2 - Trouver les bonnes doses
A l’échelle de votre semaine ou de votre cycle de travail, il faut trouver le bon dosage entre charges et allégement, entre temps forts et temps faibles. Il faut savoir bien se connaître et savoir faire la part des choses entre un coup de flemme et une lassitude réelle. Comme le niveau des charges de travail, le placement et la durée des phases de récupération sont des paramètres très individuels qui dépendent du niveau, de l’expérience de chacun, de la période en cours… C’est un dosage assez fin à trouver car le mécanisme de surcompensation est très réversible : si la récupération est trop longue entre les sollicitations, on repart au même niveau, on n’a pas le phénomène d’adaptation tant espéré mais si récupération est trop courte on tend au contraire au surmenage voire au surentraînement.
2-1 - Quand placer les phases de récupération à l’échelle de la semaine ?
Mais en fait tout de dépend des paramètres précédemment évoqués : votre niveau, vos habitudes, la place de la semaine dans le cycle de préparation, les effets recherchés…
Si vous débutez, c’est peut-être intéressant d’espacer les entraînements, de laisser un jour off sans course à pied, pour y aller progressivement, pour laisser le temps à vos systèmes musculaires et ostéoarticulaires d’encaisser les chocs !
Dans le même esprit, au début, c’est bien d’être « frais » avant une séance d’intensité (VMA ou seuil), d’arriver reposé avant ce type de séance exigeante.
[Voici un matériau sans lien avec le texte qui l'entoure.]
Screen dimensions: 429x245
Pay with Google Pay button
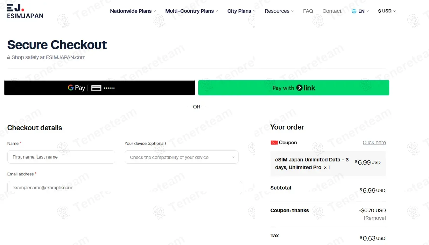coord(99,88)
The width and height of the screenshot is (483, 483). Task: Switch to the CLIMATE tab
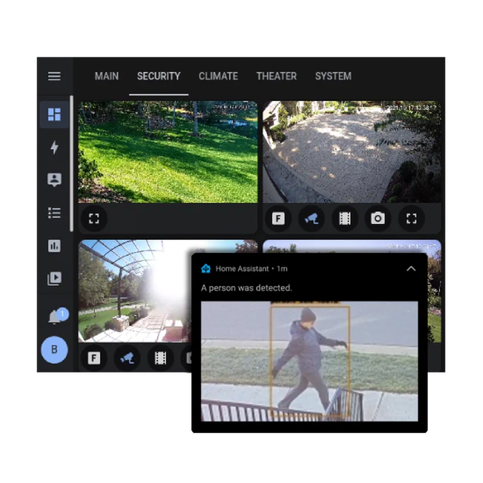[218, 76]
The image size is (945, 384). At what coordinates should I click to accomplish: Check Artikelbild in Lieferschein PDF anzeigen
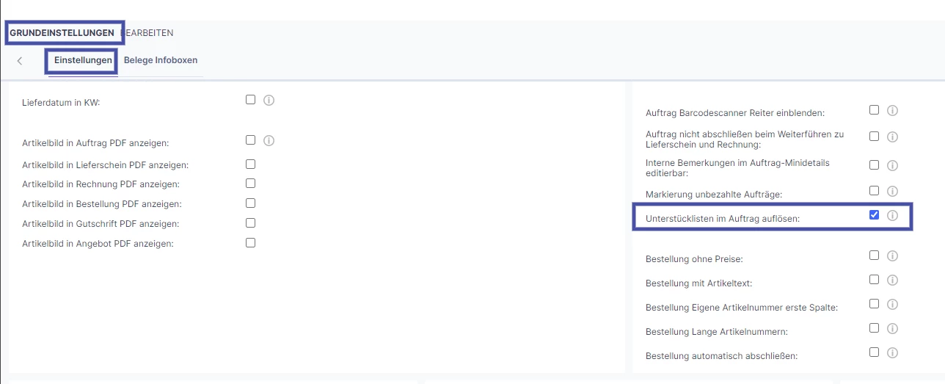point(251,164)
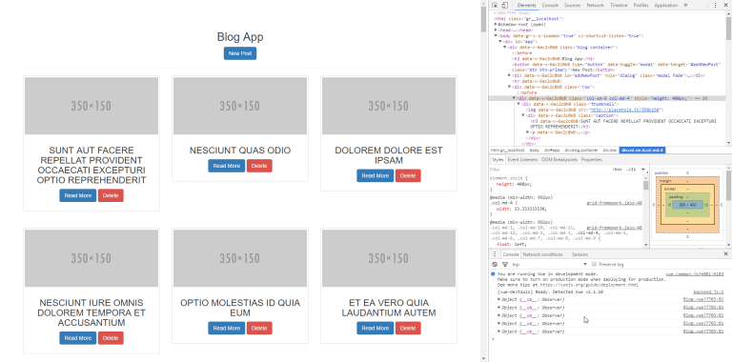Enable the Preserve log checkbox
Image resolution: width=732 pixels, height=362 pixels.
click(x=595, y=264)
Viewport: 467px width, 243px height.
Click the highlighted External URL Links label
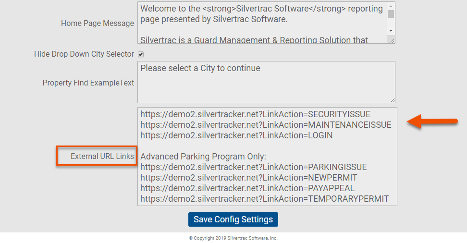click(102, 157)
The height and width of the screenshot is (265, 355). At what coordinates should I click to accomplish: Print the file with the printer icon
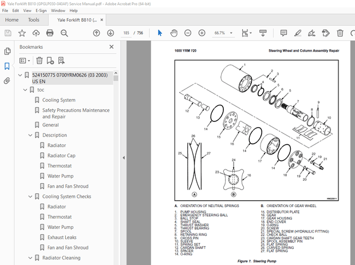pyautogui.click(x=50, y=33)
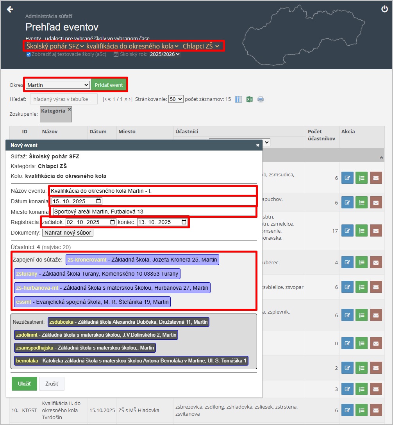Open the Školský pohár SFZ menu
The image size is (393, 425).
[x=55, y=46]
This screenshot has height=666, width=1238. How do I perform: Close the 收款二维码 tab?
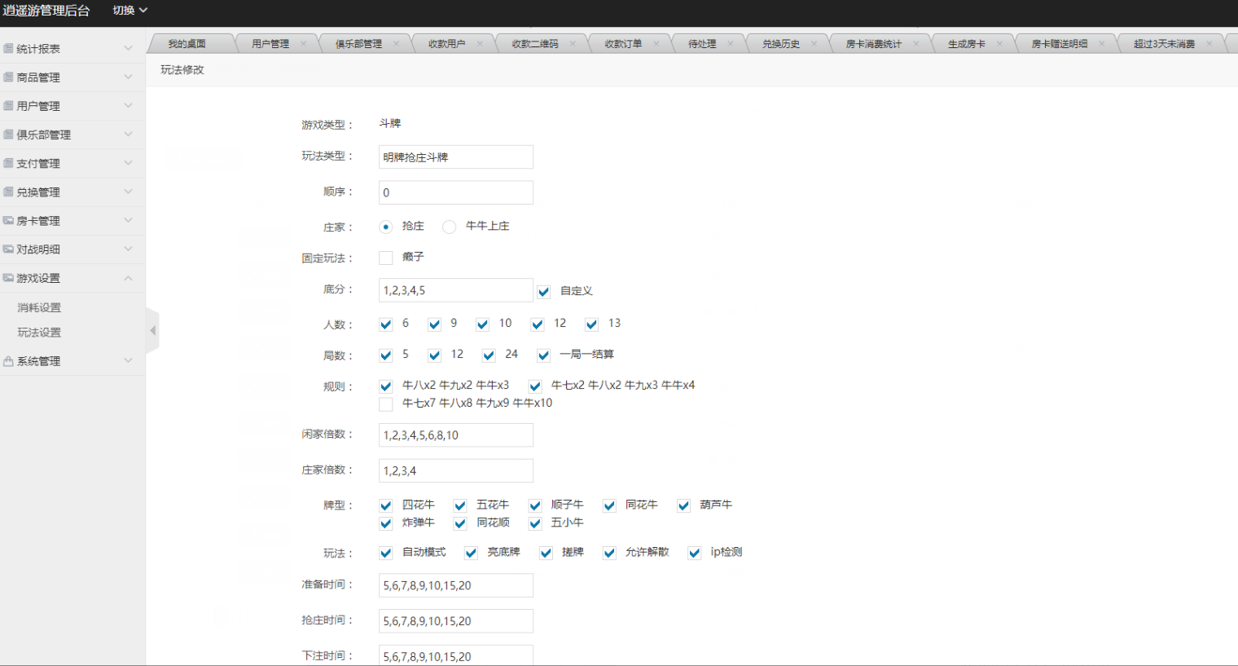(x=573, y=44)
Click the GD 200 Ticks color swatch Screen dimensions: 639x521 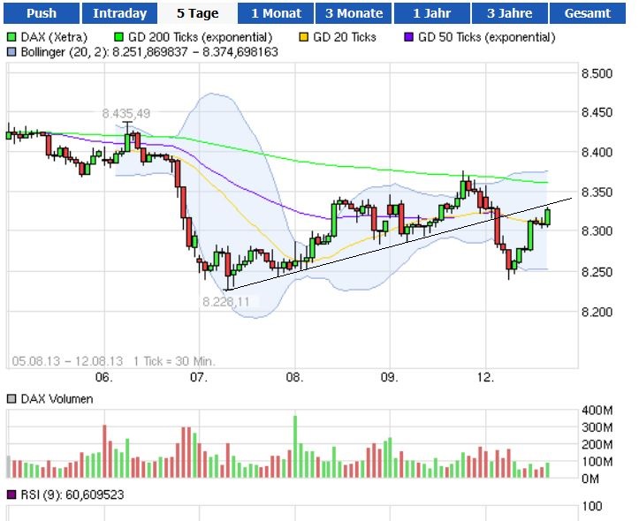[x=120, y=37]
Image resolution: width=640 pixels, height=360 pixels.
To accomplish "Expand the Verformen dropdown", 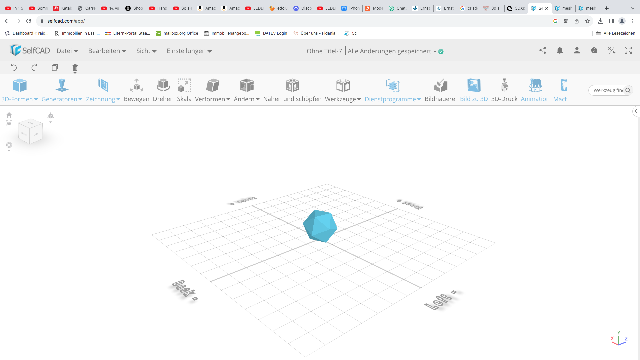I will tap(213, 90).
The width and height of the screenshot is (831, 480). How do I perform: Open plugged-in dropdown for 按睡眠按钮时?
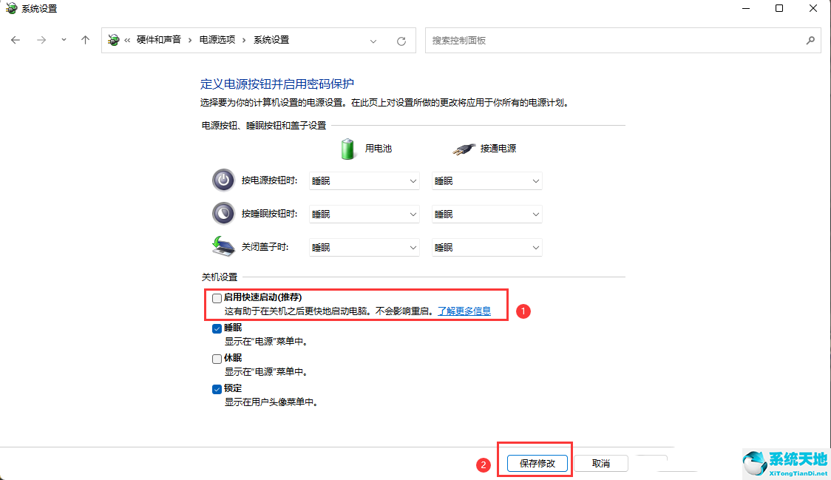[486, 214]
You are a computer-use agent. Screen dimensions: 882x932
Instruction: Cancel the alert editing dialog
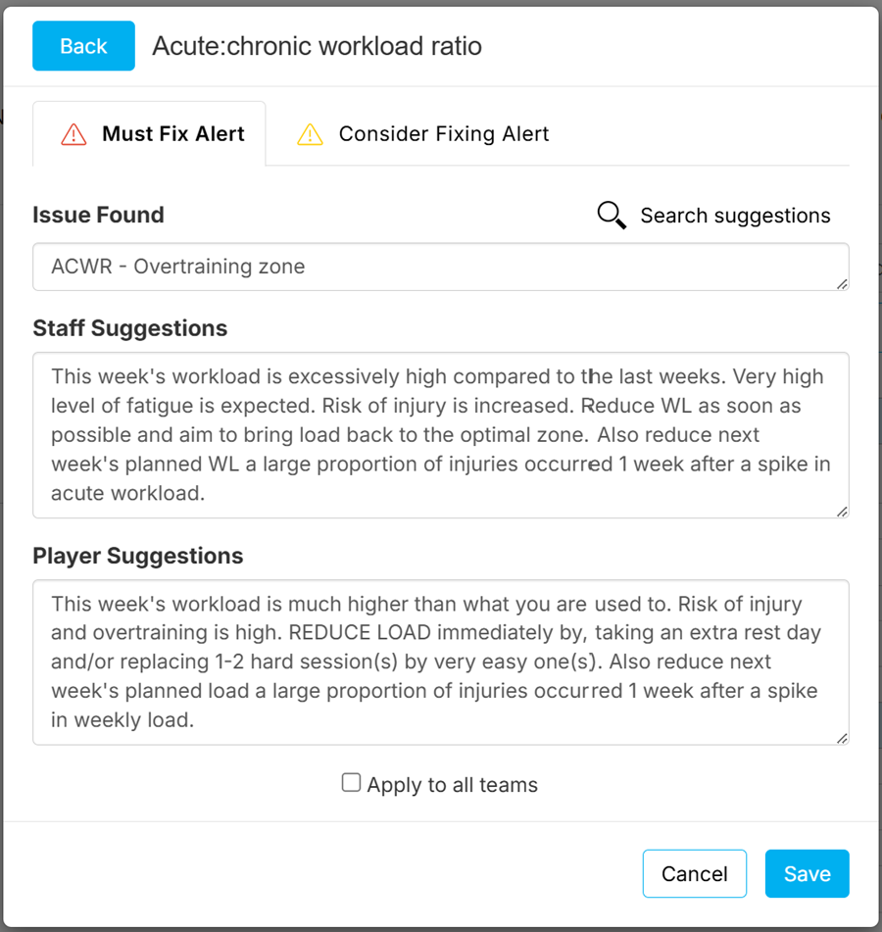694,874
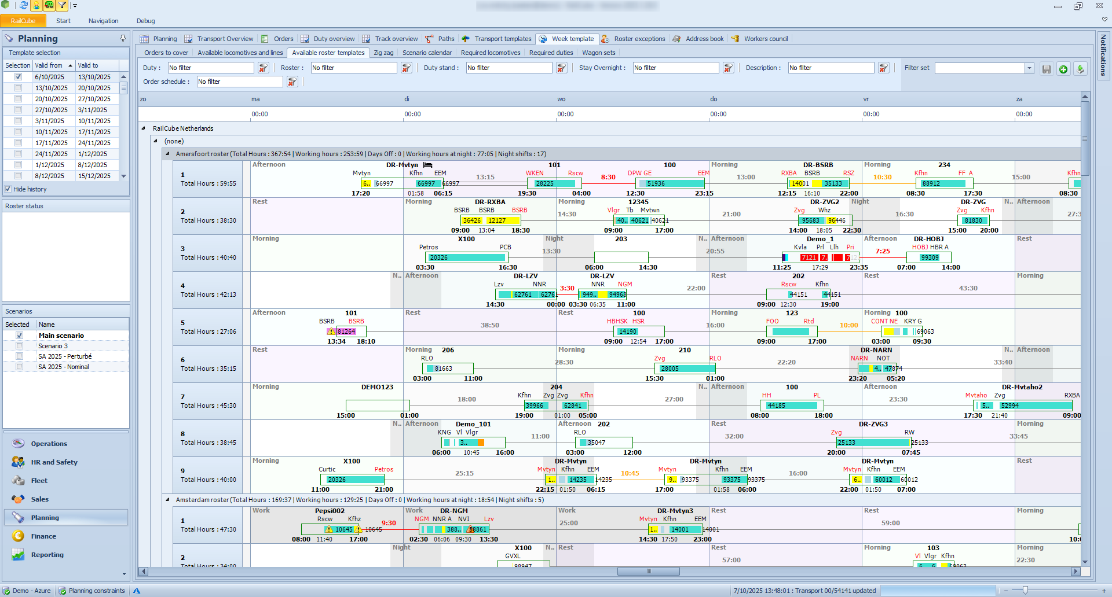
Task: Click the green add filter set icon
Action: pos(1063,69)
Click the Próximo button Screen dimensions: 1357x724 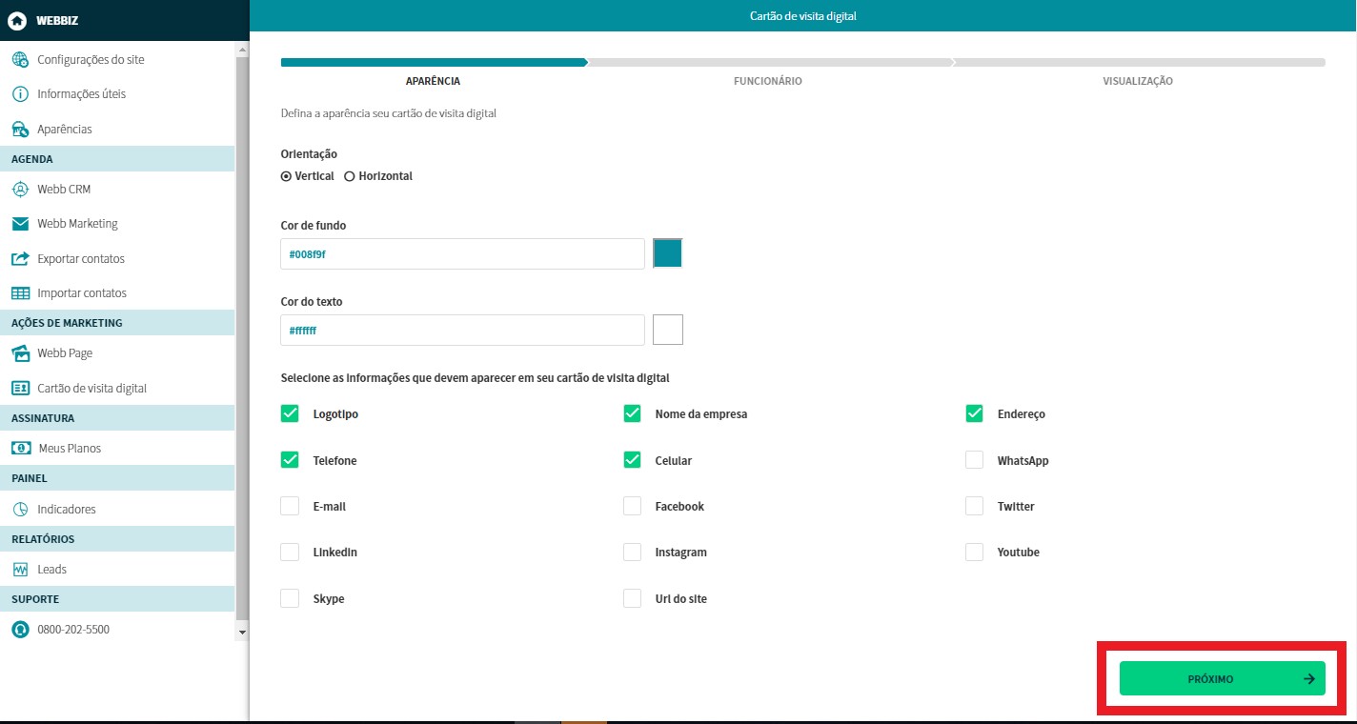(1222, 679)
Mais ensuite, il faudra apprendre aussi à s’entraîner sur la fatigue surtout si vous souhaitez augmenter les distances que se soit sur route ou en trail. Enchaîner 2, 3, 4 séances, sur le rythme d’une par jour voire en biquotidien, c’est fatiguant certes mais si les charges d’entraînement sont adaptées, le travail va être bénéfique et les adaptations très probantes.
Par contre, on veillera tout de même à glisser des séances de basse intensité entre les séances à haute intensité.
2-2 - Quand placer les phases de récupération à l’échelle du cycle de travail ?
Intensité et volume vont augmenter progressivement, jusqu’à un maximum, lors de votre cycle de préparation puis les charges redescendront (normalement bien moins progressivement) jusqu’à votre objectif. A l’intérieur de cette grande « vague » de 3 ou 4 mois environ, c’est intéressant de placer des « vagues » plus petites de l’ordre de 3-4 semaines. Certains entraîneurs préconisent 3 semaines de travail, de charge et une 4e semaine un peu plus allégée. Dans tous les cas, pensez toujours cycle et ondulation !
La compétition dite « préparatoire » peut-être un bon exercice dans la longue route vers votre objectif en termes d’impact physiologique, mental et aussi de grande répétition matérielle, nutritionnelle, organisationnelle… Mais, n’oubliez pas, ce n’est « qu’une » étape : il faudra donc accepter d’arriver un peu fatigué sur cette course, et de reprendre le cours de votre préparation assez rapidement derrière (un jour off, un jour de vélo et c’est reparti !). Si vous prenez plus de temps allégé avant et après, la compétition risque de perdre toutes ses qualités formatrices.
3 - Entre les objectifs
Nous fonctionnons par cycle, à un pic de forme succède une phase de désadaptation… il faut du temps pour atteindre le sommet de ce pic ! Impossible de le gravir tous les 15 jours ! donc ne soyez pas trop gourmand et fixez-vous 2 ou 3 gros objectifs dans la saison, surtout si vous préférez les longues distances !
La préparation et la course en elle-même, et cela va être d’autant plus vrai que l’on augmente les distances et les dénivelés, laissent des traces. Il faut s’accorder une phase de régénération générale après son objectif… Pansez vos plaies au corps et à l’âme, il faut laisser le temps de cicatriser… et ne rien faire physiquement, c’est peut-être pas si mal ! surtout après un ultra…
Oubliez la fumeuse sortie de décrassage et les étirements !
- Le temps de la douche et votre taux de lactates sanguins est revenu à la normale !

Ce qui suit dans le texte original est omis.